Critics of the Episcopal Church have freely said that they cannot negotiate with the Episcopal Church. I can understand that. But the Episcopal Church has continued to show up. We have not created a competing Anglican body to empower schism throughout the Global South. We haven’t demonized the Global South for abandoning orthodox Christianity for its difference of opinion, or its continued tolerance of an unorthodox view of marriage. We haven’t threatened to kick them out of the club or tear the whole thing down to have our way.

The GAFCON churches have. And they have threatened to abandon the church if we aren’t removed from it.

These aren’t fair negotiations or mirror positions taken by a two-dimensional representation of world politics with its two polar extremes of liberal and conservative. This is an Anglican Communion of affiliated provincial churches who are being threatened to change or be changed by a mass exodus.

This isn’t a negotiation. It’s a power grab.

Loving Your Enemy

This whole thing would be comical in the hands of Gilbert and Sullivan. I can imagine the depiction of the strident African characters, the arrogant Americans, and the aloof Archbishop of Canterbury talking out of both sides of his mouth at the same time.

It certainly could be turned into a musical and we could all laugh and sing along. If people’s lives weren’t on the line.

For all of the complexity and nuance, all the head-spinning rhetoric and he said/she said character of negotiations, all the backroom dealing and fanciful imaginings of what others are experiencing on the other side of the world; for all of this fiction, we are given one reality. A reality, if summed up in one word would be this:

abuse

All of this Anglican Communion nonsense in a single word: abuse.

By living out our canons, considering the instructions of Lambeth in 1978 to better understand the place of homosexuality in Scripture, Tradition, and Reason in our church, for doing the hard work of discerning and arguing and listening and studying, we came to a conclusion.

Our Scripture has a more complex view of human sexuality than we think it does. Our tradition on sexuality and marriage needed adjustment, and our working through the biology, theology, and sociology has brought us to a new reasoned position.

When it comes to welcoming all, let all mean all. Not just in the doors, but in all aspects.

While we haven’t shoved this down anyone’s throats, we have had another way shoved down ours. Threats of leaving. Threats of persecution. Threats of violence.

Not from outside the church, but from within. From Christians. From Anglicans.

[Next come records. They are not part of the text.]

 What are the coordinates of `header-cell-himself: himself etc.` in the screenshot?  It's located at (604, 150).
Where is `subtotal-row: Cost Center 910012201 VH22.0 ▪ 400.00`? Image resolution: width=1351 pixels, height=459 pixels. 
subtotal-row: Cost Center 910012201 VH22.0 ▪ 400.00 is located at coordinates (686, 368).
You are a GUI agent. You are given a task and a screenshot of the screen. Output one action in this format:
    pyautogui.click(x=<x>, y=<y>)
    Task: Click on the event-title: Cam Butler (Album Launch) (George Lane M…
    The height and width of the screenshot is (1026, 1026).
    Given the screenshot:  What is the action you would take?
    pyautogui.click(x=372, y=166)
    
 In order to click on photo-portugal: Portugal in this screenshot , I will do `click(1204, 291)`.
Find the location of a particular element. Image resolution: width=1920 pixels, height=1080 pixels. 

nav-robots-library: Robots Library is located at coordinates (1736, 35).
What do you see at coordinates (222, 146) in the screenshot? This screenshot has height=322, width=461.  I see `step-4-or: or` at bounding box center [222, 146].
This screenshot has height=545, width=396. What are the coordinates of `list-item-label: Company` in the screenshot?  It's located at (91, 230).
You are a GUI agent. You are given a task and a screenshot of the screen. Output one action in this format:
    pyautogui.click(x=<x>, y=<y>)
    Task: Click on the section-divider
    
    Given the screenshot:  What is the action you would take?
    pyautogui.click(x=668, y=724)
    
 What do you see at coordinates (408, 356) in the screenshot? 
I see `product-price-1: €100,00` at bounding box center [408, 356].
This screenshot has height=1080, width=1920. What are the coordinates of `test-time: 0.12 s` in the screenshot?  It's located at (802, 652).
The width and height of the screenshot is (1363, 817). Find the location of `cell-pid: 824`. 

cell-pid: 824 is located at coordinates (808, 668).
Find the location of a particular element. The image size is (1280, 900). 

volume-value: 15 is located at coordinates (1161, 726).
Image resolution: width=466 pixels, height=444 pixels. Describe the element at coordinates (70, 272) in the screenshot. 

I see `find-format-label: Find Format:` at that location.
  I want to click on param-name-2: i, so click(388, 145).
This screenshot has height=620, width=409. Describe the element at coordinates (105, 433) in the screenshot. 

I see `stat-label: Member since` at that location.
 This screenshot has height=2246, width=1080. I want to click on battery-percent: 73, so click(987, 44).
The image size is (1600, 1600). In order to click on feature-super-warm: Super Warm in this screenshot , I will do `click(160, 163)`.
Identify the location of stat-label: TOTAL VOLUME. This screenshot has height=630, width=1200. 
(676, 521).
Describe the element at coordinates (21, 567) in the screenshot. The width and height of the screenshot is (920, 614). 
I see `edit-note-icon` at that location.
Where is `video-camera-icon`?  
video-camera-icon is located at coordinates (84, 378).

My initial response was to go to the Sermon on the Mount. And I still go back there. But I encourage you to recognize in all this complexity, all this confusion, that perhaps we are distracting ourselves.

All this is Advanced Anglicanism, but our struggle is perhaps more simple. The struggle with loving the abusers. With loving those who persecute you. Loving those whose own pain leads them to cause pain.

As Tobias Haller writes about “The Knot”:

this Gordian knot will only be untied through the bold and rigorous application of the sword of the Golden Rule.

When boiled down, all this pain, transgression, all this hate and disunity brings us to a single place. A place where, if our ears our open, we can hear the call of Jesus: to love. Love them. Love all.

May we have the courage to reveal the love of Christ to one another. Even the jerks who hate us. Even the jerks among us. Even the jerks within ourselves. Amen.